> TASKS TO PERFORM
• 1. In the article about The Respite, why was Berrien unwilling to go to the grocery store when she first moved to Charlotte? Answer in one to three sentences.
• 2. Please revise the listing from the line with "Open free printable worksheets for Set 1" through the line with "[x=272, y=969]", replacing "screenshot" with "screen capture" and leaving everything else as it is.

Safe Haven: The Respite

A young widow opens a center to help grieving women
LOGAN CYRUS
After losing her soldier husband to a gunfight in Afghanistan, Elizabeth Berrien founded a group to help other widows.

The Respite is a small stone cottage that looks lifted from a fairy tale. Tucked between a realty office and a store selling windows on Monroe Road, it’s a shelter from everyday life—which is what its clients need, says Elizabeth Berrien.

Berrien helps run The Respite now, but when she first moved to Charlotte, she could barely function. “I wasn’t even willing to go to the grocery store,” she says, seated in the vivid green welcoming room of the grief-counseling center. “I couldn’t be any place where there might be couples.”

When Berrien lost her husband, a Special Forces soldier, to a gunfight in Afghanistan in 2009, she also lost her sense of place in the world. “It’s very scary,” she says. “You feel like you’re in a different universe because the shock and the trauma are so intense.” It was the second dose of grief the 27-year-old had been recently handed. A year earlier, her son died during childbirth. “Up until then, I had led an easy life,” she says. “So it was all earth-shattering. I had to figure out who I was.”

> DATA ENTRIES
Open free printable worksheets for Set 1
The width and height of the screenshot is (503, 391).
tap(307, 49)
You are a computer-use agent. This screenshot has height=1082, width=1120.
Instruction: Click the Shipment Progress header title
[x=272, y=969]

---

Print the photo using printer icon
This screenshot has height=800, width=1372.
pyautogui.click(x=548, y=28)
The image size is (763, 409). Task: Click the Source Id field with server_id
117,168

...

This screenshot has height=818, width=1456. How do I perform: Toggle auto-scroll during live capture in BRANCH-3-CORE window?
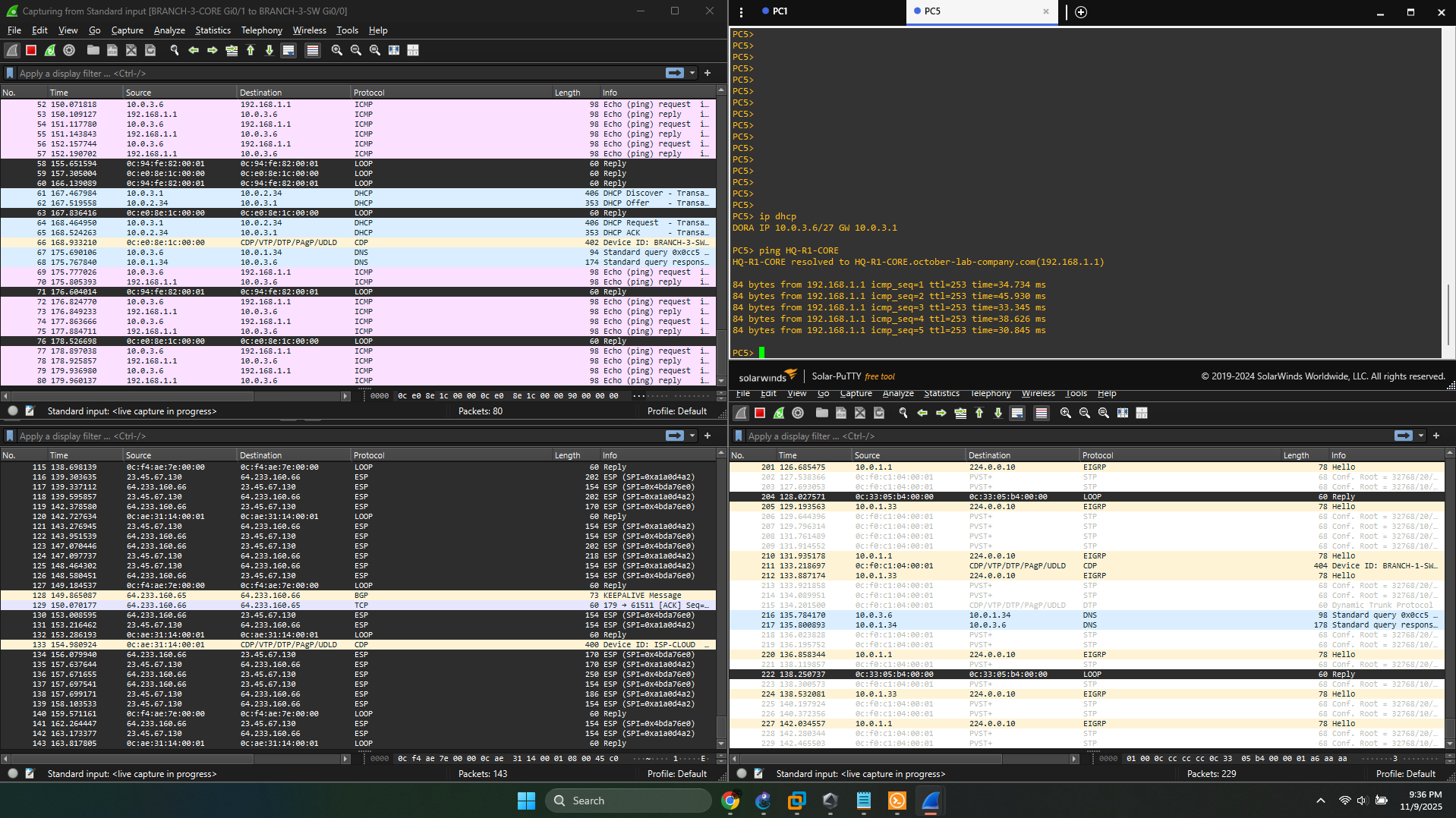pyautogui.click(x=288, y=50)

> ANSWERS TO THE TASKS
• 1. She could not be in any place where there might be couples.

• 2.
Open free printable worksheets for Set 1
The width and height of the screen capture is (503, 391).
tap(307, 49)
You are a computer-use agent. This screen capture has height=1082, width=1120.
Instruction: Click the Shipment Progress header title
[x=272, y=969]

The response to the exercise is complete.